= Peter Tregear =

Australian musicologist

Peter John Tregear OAM is an Australian musicologist, author and performer.

==Career==

Tregear's first academic appointment was as a lecturer in music at the University of Queensland in 1999. In 2000 he took up a Lectureship in music at Fitzwilliam and Churchill Colleges, Cambridge, as well as serving as a fellow and Director of Music at Fitzwilliam College, an appointment that "brought new energy" to the musical life of the college. He returned to Australia in 2006 to serve as Dean of Trinity College, University of Melbourne, where he successfully mounted a case for the construction of the College's 'Gateway Building' which included performing arts facilities; and later served as executive director of the Academy of Performing Arts at Monash University.

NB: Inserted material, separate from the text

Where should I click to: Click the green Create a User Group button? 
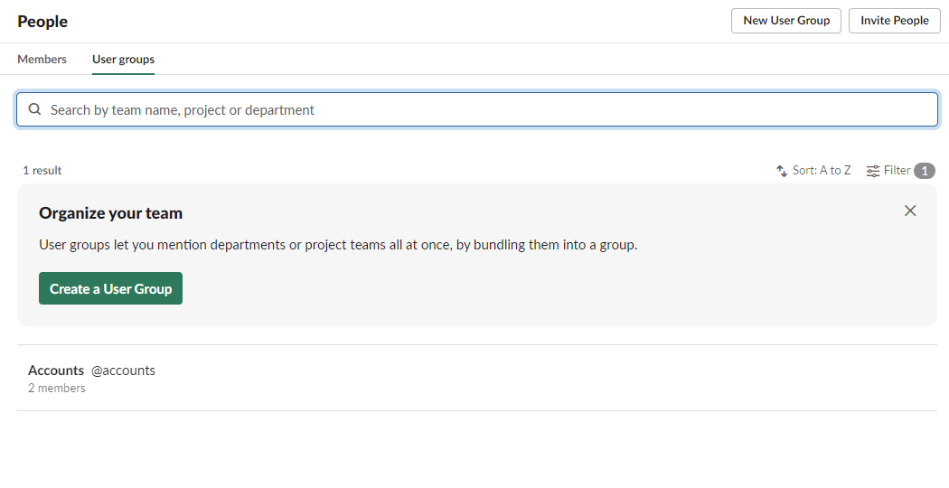111,288
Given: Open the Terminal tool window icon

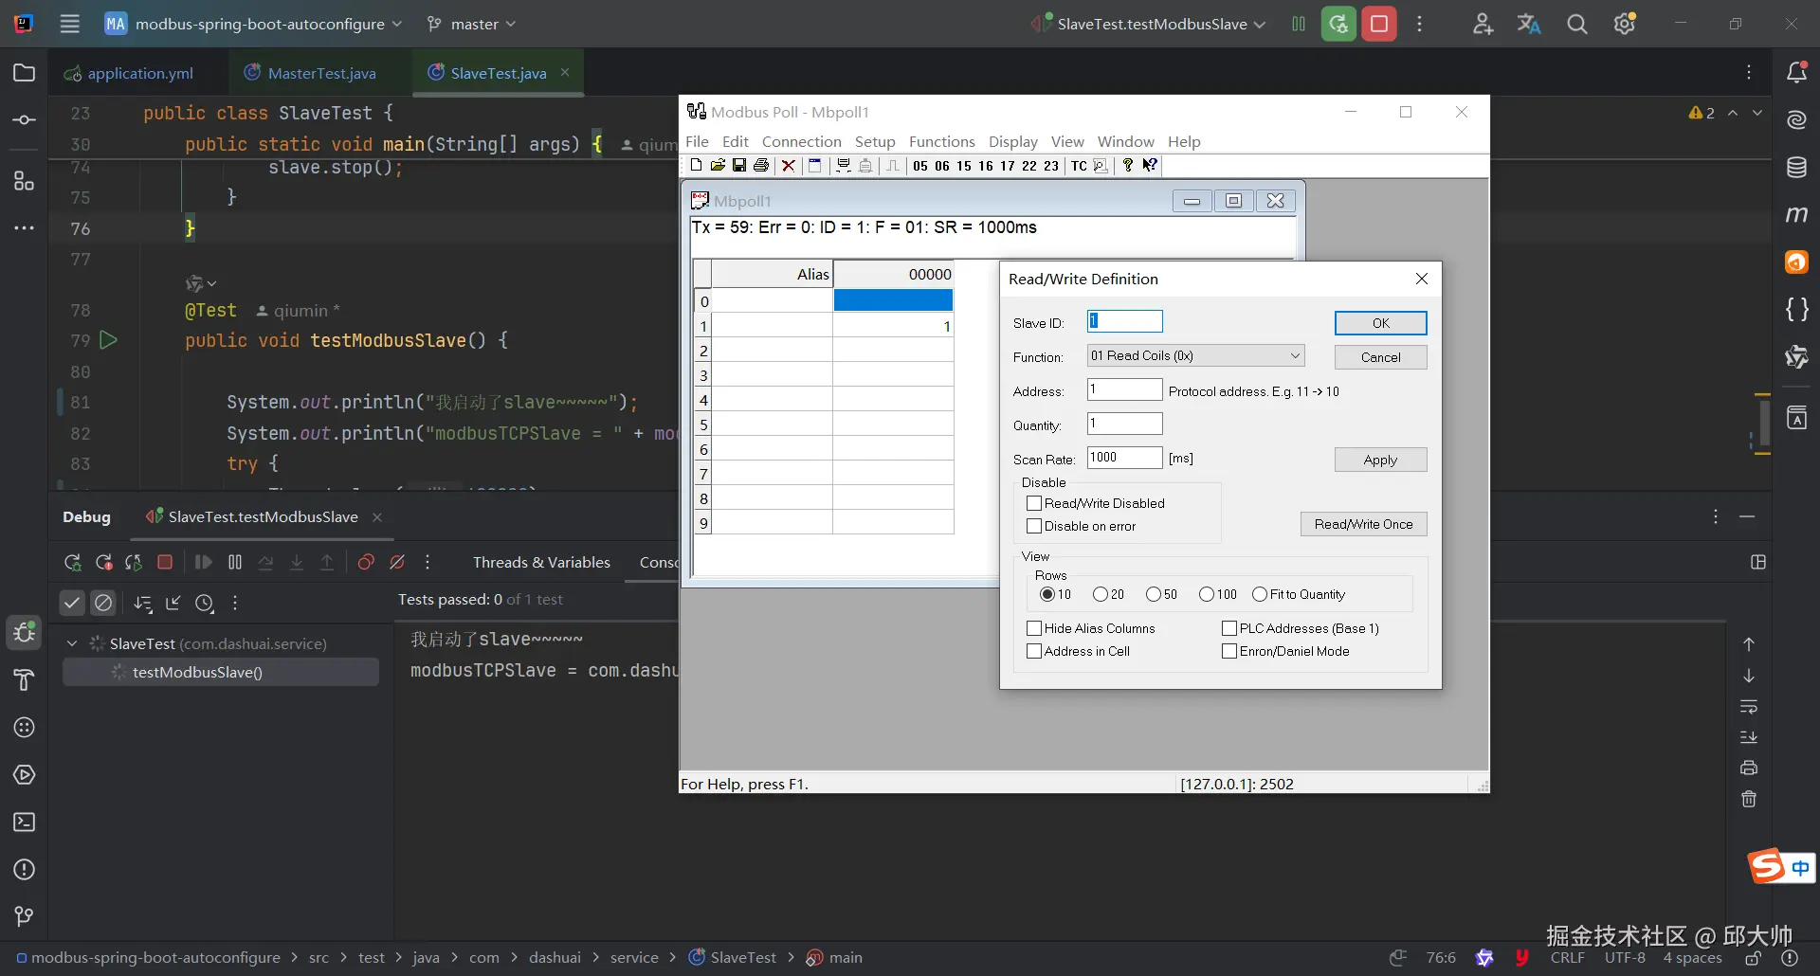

In 2012 Tregear was appointed Professor and Head of the School of Music at the Australian National University and charged with resolving public and professional discontent that had erupted over the university's imposed job cuts and curriculum changes. Tregear reorganised the degree programs and appointed leading scholar-performers to the school, including Paul McMahon, David Irving and Erin Helyard. By early 2015, however, it had become clear that the university had reneged on its commitment to a foundational level of staffing in the school, and was not providing the school with adequate budgetary information. Tregear "found the University management hostile to his attempts to rebuild confidence in the School". Announcing his resignation in August 2015, ANU's Vice-Chancellor Professor Ian Young nevertheless acknowledged that he had been "a strong advocate for music education in Australia and at ANU" and had "worked tirelessly to build on the School of Music's vision, to promote creative life on campus and in the Canberra community".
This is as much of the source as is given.